Bar Keepers Friend is only recommended for use on non-porous materials such as ceramic, glass, and stainless steel. Wood, however, is quite soft and porous, which means products can sink in and deteriorate the finish. BKF is a physical and chemical abrasive cleaner and stain remover, meaning it physically displaces buildup with the help of gritty erosives as well as oxalic acid — a naturally occurring chemical compound found in produce such as rhubarb — which can cause a bleaching effect. Unlike Ajax or Comet, BKF uses an acidic rather than alkaline formula to lighten stains. Some people swear by BKF's ability to gently remove water stains from wood, but without an official endorsement from the company, we can't authoritatively say it's safe to use on watermarks. But we can tell you the pros and cons of using BKF to remove water stains so you can make the best decision for your furniture. 

The pros and cons of using BKF

Based purely on anecdotal evidence, like a before and after found on, BKF does seem capable of removing water marks from wood furniture, though it may take a few coats. That's likely due to its inclusion of oxalic acid, which makes up approximately 10% of BKF formulas. On its own, oxalic acid is recommended for removing water stains from wood, and while the concentrated form can probably deteriorate the stain, it can also eat the finish in some cases. Diluting it with other abrasives and minerals like in BKF means the oxalic acid can do its job as a stain remover, just not too well. 

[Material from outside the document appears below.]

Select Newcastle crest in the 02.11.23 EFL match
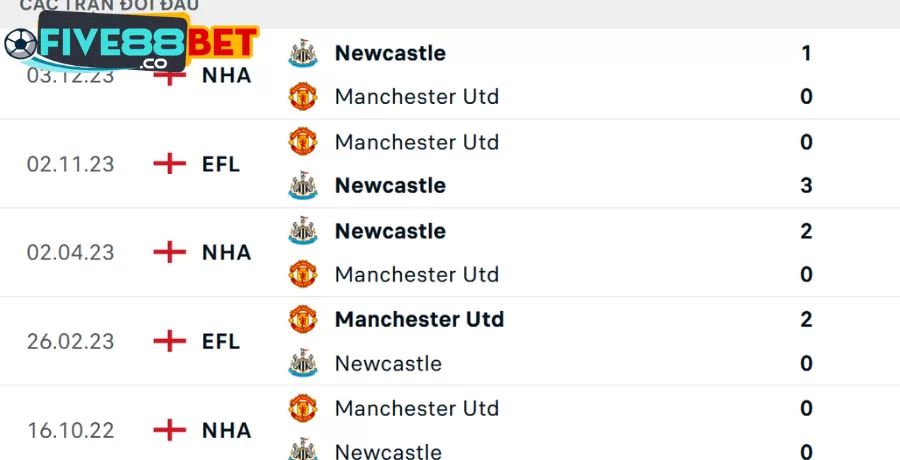 (302, 186)
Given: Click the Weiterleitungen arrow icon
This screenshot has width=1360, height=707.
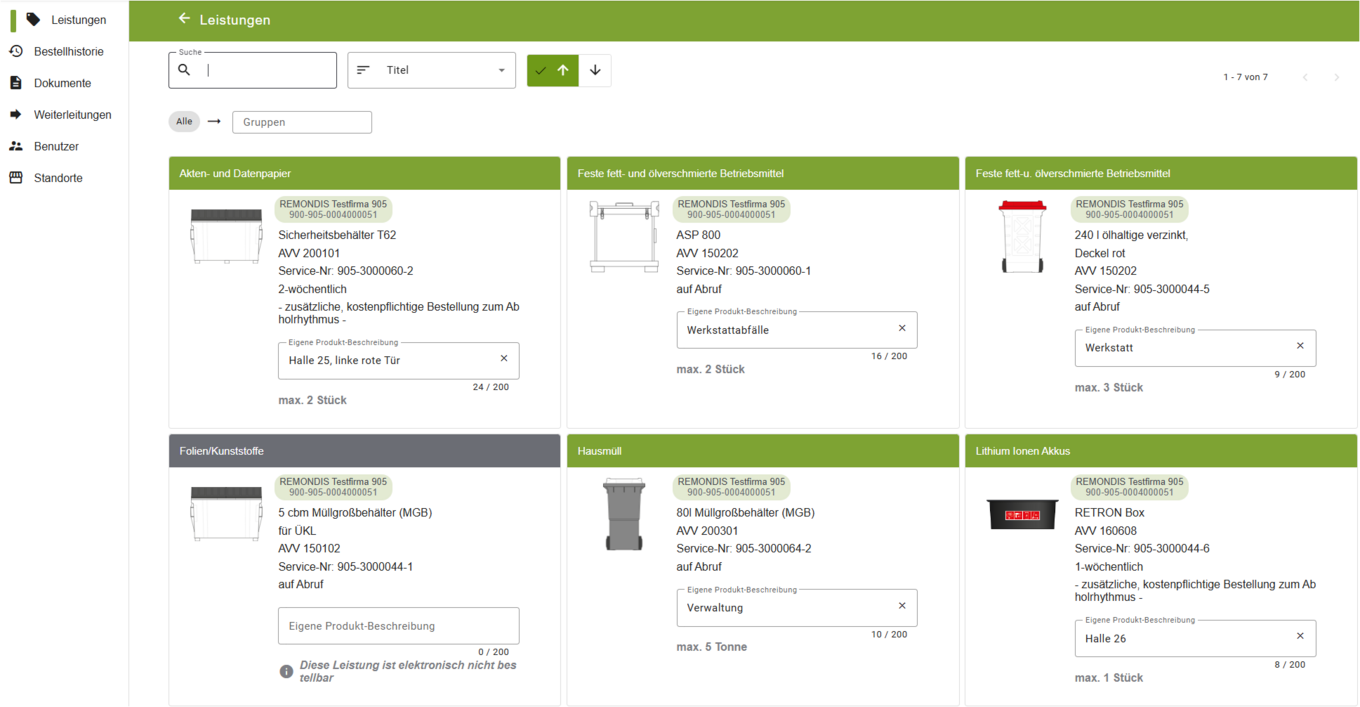Looking at the screenshot, I should [x=16, y=114].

With that being said, there is still some risk even in its diluted form. Bar Keepers Friend may eat away at the wood finish and surrounding area of the stain. This can make for an uneven complexion and halo effects around the stain, which could possibly result in needing to apply the solution all over the piece and refinish the surface. After weighing out the pros and cons, BKF only seems like the right call if you're willing to put in some extra elbow grease to revive the area. Only try Bar Keepers Friend if you have tried other wood-safe solutions and want to try one last cleaning method before resorting to sanding down and refinishing the furniture. With that being said, there are some ways to minimize possible damage if you do decide to go the BKF route. 

Less is probably more

BKF's two main formulas are its classic powder and cream paste. Both are similar formulas, so you could realistically use either for this application. The cream certainly has convenience on its side. The benefit of using the powder is that you can more easily dilute the formula in a slurry with water, better controlling the concentration of physical and chemical abrasives. The less product used, the less risk of excessive erosion occurring. Bar Keepers Friend also recommends using the powder form for long-term stains. 

Be cautious if you choose to use steel wool to apply the BKF paste or cream to the wood, as it can easily damage the wood and leave metal particles behind. 

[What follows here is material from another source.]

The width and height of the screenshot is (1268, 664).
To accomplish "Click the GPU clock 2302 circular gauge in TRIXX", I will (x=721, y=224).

At the end of the day, some folks say BKF is a solid choice for getting rid of water stains in wood, and we were impressed with some of the results we saw. But because it can so easily further damage the wood, it's nowhere near the top of our list of best water mark removal methods. BKF should only be thought of as a last resort, and you should still understand that you may need to further sand, stain, condition, and seal the furniture afterward to make the finish seamless.